Ohio's charter movement is entering the classic Econ 101 shake-out stage, dictated partly by economics and partly by legislatively-imposed caps and school performance requirements. Some schools will surely close, others will merge, and some may gravitate into partnerships that encourage economies of scale across multiple schools. Such consolidations could result in fewer schools but possibly more students. We may see situations where two or three schools become one (as has happened with Catholic schools in recent years). Perhaps we'll also see the emergence of mini charter school "systems." Such partnerships and amalgams will help smaller schools gain economies of scale across essential services (e.g., financial management, food services, special education, and even facilities), while maintaining their academic independence. In the end, these changes are going to improve the quality of choices available to consumers. That's the nature of the economic life cycle. For Ohio's neediest families, it should mean steadily improving schools of choice for their children.

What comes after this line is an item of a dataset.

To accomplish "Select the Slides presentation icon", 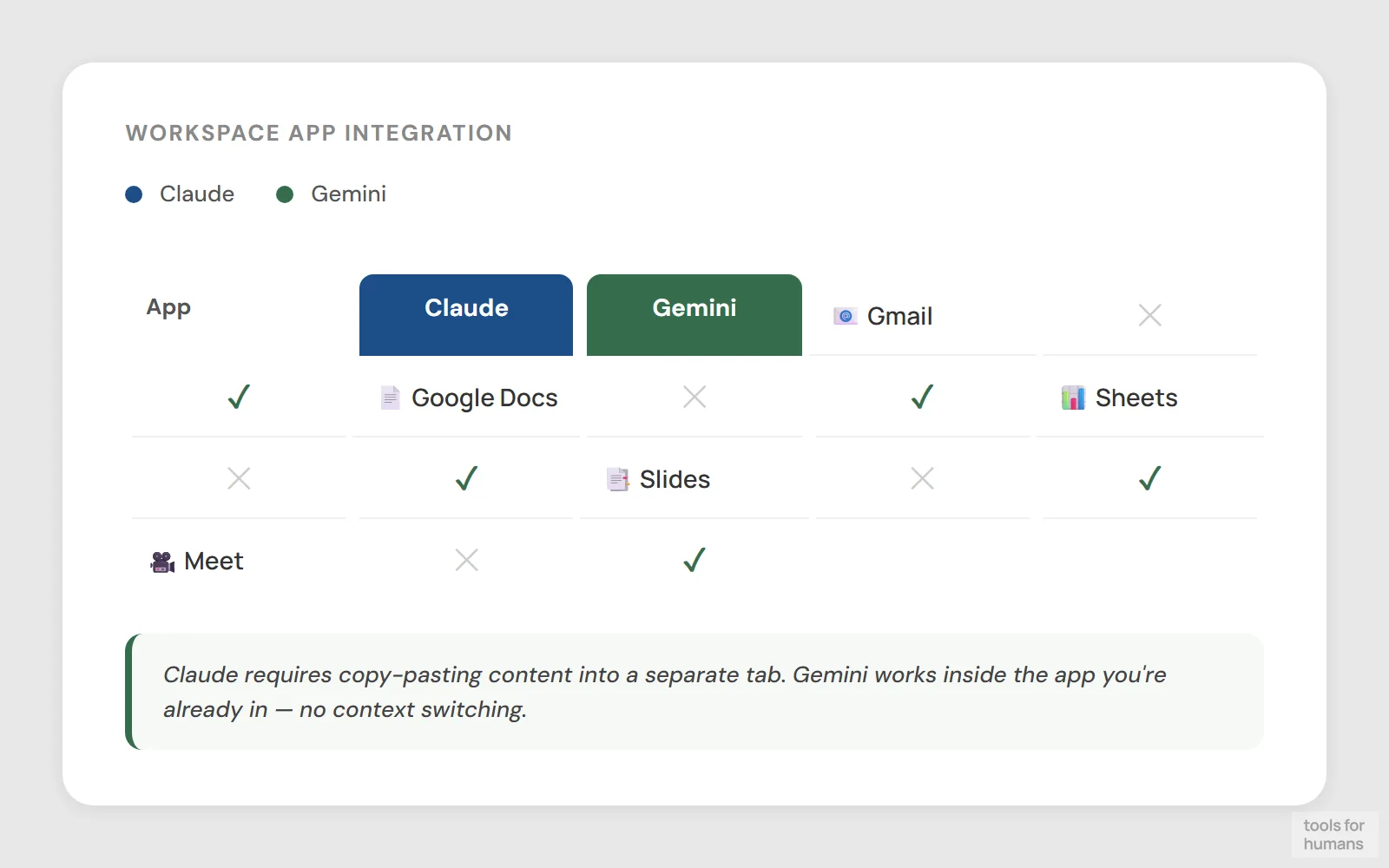I will 617,479.
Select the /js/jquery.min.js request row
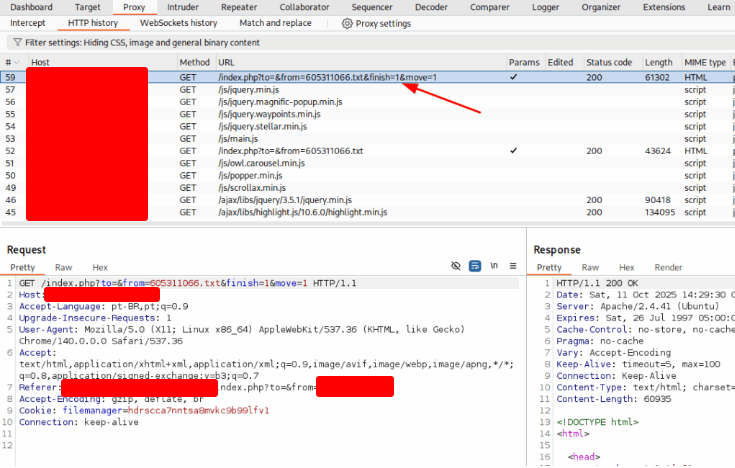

Such changes may also lead to a proliferation of national firms managing Ohio charter schools. Examples of such chains are the Michigan-based National Heritage Academies (which operates 51 schools serving 26,000 student in five states), New York City-based Edison Schools (which operates schools serving 330,000 students in 25 states), New York-based Mosaica (70 schools in eight states), and Ohio's own White Hat Management (51 schools in six states). But for-profit companies aren't the only story. Just as Poland saw an explosion of non-governmental organizations funded by outside philanthropists in the 1990s, the charter school scene is also witnessing an increase in non-profit school chains supported by national foundations. Examples include Lighthouse Academies, KIPP, and the Big Picture Company.
When multinational corporations moved into Poland, the quality of services improved across all sectors because of the competition they brought and because of their resources, expertise, and proven models. The same is likely to be true in Ohio as it relates to charter school management companies and their non-profit counterparts. Yet, as in Poland, when outsiders are seen as taking jobs and control from locals, uneasiness (and sometimes even a sense of betrayal) follows. The key to avoiding a political backlash in Ohio lies in delivering the goods-in this case a demonstrably better educational product. This alone will determine whether the charter school marketplace in tomorrow's Ohio is vibrant, popular, and expansive, or if-as with Poland's neighbors to the east (Russia and Belarus)-the introduction of outside competition triggers a hostile response, protectionism and, in time, the demise of market forces.